--- Exercise instructions ---
Give only the number of lines below that contain the word "Expand".

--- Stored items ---
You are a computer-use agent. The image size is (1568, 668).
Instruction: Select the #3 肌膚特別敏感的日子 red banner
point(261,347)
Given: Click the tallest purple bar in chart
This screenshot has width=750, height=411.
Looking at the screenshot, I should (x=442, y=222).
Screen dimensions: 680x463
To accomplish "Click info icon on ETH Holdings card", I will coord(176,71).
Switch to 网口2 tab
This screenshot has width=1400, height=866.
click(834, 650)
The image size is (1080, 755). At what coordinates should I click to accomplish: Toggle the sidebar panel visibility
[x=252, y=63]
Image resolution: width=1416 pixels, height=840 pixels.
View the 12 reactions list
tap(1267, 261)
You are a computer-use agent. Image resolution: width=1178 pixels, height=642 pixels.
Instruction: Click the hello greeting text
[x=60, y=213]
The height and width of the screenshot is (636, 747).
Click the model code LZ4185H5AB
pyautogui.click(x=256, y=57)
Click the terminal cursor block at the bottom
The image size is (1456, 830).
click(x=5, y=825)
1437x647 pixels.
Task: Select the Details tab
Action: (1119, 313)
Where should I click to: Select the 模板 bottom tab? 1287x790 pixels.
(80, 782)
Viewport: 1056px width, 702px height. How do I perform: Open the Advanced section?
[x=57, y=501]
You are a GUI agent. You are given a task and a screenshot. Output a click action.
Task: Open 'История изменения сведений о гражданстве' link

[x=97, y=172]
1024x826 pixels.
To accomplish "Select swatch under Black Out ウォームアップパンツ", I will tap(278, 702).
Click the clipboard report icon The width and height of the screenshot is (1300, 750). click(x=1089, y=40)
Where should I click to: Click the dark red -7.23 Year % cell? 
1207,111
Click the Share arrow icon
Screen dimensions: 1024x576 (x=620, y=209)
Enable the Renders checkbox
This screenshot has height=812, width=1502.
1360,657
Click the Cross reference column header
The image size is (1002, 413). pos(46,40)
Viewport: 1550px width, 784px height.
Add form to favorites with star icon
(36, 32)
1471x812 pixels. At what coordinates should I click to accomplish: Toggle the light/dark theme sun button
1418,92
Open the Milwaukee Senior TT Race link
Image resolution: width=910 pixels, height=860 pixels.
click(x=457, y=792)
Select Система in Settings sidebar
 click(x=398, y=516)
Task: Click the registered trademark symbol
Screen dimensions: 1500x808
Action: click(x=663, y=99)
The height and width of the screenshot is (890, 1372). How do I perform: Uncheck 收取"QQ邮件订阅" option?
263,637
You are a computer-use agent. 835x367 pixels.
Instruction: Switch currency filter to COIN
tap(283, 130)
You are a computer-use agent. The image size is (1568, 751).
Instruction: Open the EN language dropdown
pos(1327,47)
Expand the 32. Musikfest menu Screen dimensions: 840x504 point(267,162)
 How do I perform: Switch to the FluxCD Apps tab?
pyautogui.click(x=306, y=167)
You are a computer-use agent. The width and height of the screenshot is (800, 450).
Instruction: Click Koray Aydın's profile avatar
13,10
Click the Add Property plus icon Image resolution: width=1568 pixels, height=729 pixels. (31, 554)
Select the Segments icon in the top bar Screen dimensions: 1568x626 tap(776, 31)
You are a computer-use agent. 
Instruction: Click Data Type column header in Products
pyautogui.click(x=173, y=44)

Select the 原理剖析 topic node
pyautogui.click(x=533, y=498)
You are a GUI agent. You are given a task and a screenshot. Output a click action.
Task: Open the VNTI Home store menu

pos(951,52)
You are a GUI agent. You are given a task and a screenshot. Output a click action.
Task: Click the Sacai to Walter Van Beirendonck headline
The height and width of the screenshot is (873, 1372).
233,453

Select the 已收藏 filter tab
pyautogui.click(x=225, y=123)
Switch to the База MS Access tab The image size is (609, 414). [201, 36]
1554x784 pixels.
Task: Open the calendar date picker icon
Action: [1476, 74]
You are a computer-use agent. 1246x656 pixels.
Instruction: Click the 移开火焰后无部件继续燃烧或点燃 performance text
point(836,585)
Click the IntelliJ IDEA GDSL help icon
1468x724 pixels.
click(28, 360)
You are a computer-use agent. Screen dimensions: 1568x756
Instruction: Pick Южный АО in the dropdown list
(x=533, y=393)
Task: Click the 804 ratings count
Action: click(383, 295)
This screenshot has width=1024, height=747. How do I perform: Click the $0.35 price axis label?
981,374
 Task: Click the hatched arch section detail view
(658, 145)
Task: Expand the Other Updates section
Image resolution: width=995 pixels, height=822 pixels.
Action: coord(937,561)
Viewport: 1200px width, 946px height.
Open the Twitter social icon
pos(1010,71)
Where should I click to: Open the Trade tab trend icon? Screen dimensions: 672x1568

--- Written reply ---
2